Dokumentiert wird das Siebenbürgisch-Sächsische im Siebenbürgisch-Sächsischen Wörterbuch, im Nordsiebenbürgisch-Sächsischen Wörterbuch und im Siebenbürgisch-Deutschen Sprachatlas.
Während die ländlichen Ortsdialekte für Personen, die nur eine standarddeutsche Sprachkompetenz haben, weitgehend unverständlich sind, haben sich im 19. und 20. Jahrhundert in den größeren Städten moderatere Formen des Siebenbürgisch-Sächsischen gebildet, die sowohl in der Aussprache als auch im Vokabular standarddeutsche Elemente aufgenommen haben. Besonders das Hermannstädter und das Kronstädter Sächsisch galten hier als vorbildhaft und wurden deshalb auch für Gedichte, Literatur und Liedertexte verwendet. Diese Formen genossen ein hohes Ansehen und wurden im Gegensatz zu Deutschland auch von bürgerlichen Kreisen und der gebildeten Schicht gesprochen, vergleichbar mit der Sprachsituation im Elsass, Luxemburg und der Schweiz.
Dennoch hatten auch diese Stadtdialekte einen beträchtlichen linguistischen Abstand zum Standarddeutschen, und es wurde scharf zwischen Siebenbürgisch-Sächsisch und dem Standarddeutsch unterschieden. Ein Gespräch wurde entweder in der einen Varietät oder in der anderen geführt, nicht aber auf einem Varietätenkontinuum hin- und hergewechselt, wie dies in Österreich und Bayern oft der Fall ist. Die Muttersprache war dabei für beinahe alle Sachsen der Dialekt, während die Kinder das Hochdeutsche in der Schule erst wie eine Fremdsprache erlernen mussten. Bis zum Ende des 19. Jahrhunderts war es deshalb auch in der evangelischen Kirche, der die Sachsen mit großer Mehrheit angehören, üblich, Siebenbürgisch-Sächsisch zu predigen und zu singen. Erst Anfang des 20. Jahrhunderts wurde Hochdeutsch als Verkündigungssprache eingeführt.

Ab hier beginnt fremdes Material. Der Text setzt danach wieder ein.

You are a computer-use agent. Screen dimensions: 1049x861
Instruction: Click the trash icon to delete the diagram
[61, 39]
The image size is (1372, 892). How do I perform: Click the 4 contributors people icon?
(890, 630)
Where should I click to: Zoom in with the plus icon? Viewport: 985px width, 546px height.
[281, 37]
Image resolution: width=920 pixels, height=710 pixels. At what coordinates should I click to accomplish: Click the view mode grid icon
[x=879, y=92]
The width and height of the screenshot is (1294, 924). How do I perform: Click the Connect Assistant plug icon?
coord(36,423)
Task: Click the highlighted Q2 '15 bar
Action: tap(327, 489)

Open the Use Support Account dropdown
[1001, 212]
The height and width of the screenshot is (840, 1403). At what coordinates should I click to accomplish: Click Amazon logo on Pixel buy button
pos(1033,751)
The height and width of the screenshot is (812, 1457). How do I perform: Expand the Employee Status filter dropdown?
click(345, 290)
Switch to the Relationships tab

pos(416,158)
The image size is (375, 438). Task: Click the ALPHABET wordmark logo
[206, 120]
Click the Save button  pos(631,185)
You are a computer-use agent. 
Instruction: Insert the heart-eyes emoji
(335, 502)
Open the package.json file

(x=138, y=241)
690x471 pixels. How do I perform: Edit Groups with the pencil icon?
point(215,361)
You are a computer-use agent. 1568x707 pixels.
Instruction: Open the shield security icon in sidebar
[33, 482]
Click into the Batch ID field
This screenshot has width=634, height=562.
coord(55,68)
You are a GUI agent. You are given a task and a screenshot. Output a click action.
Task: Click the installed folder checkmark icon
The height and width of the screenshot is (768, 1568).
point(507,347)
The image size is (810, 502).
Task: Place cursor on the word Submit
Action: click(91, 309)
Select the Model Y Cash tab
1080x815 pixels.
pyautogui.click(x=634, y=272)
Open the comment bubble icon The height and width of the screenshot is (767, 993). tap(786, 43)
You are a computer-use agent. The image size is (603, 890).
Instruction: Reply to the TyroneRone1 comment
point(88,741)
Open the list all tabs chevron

Neben dieser bereits zwischen Siebenbürgisch-Sächsisch und Hochdeutsch bestehenden Diglossiesituation, hatten und haben viele Siebenbürger Sachsen auch noch Kompetenz im Rumänischen und oft auch im Ungarischen. Diese Mehrsprachigkeit beschränkte sich auch nicht auf gebildete Kreise, denn fast jeder Sachse hatte direkten Umgang mit rumänisch- oder ungarischsprachigen Nachbarn, Arbeitskollegen, Handwerkern, Bauern und Händlern. Während bis 1918, als Siebenbürgen zum Königreich Ungarn gehörte, klar Ungarisch die Sprache mit dem höheren Prestige war, wurde dies danach immer mehr das Rumänische. Heute sprechen beinahe alle in Rumänien lebenden Siebenbürger Sachsen fließend Rumänisch, während die Ungarischkompetenz stark zurückgegangen ist und sich fast nur noch bei älteren oder hochbetagten Personen feststellen lässt. Allerdings ist teilweise ein deutliches Gefälle in der Rumänischkompetenz zwischen Menschen, die noch vor Ende des Zweiten Weltkrieges Rumänisch gelernt haben und denen, die es später erlernten bzw. zwischen Personen aus Dörfern mit hohem Anteil von Siebenbürger Sachsen und denen aus Ortschaften mit kleinem Anteil deutschsprachiger Einwohner erkennbar.
Siebenbürgisch-Sächsisch kennt eine von seinen Sprechern fast allgemein anerkannte Rechtschreibung, die seit 1907 vom Siebenbürgisch-Sächsischen Wörterbuch vorgegeben wird.[7] Diese Verschriftlichungsform ähnelt sehr der luxemburgischen Schreibweise, besonders was die Konventionen zur Verschriftlichung der unterschiedlichen Vokale und Diphthonge betrifft. Es handelt sich dabei um eine unverbindliche Empfehlung an die Schreiber, die ihre persönliche Schreibweise noch an ihren jeweiligen Ortsdialekt anpassen können. Zum Zweck der einfacheren Lesbarkeit richten sich jedoch die meisten Publikationen auf Siebenbürgisch-Sächsisch nach dieser Kodifikation.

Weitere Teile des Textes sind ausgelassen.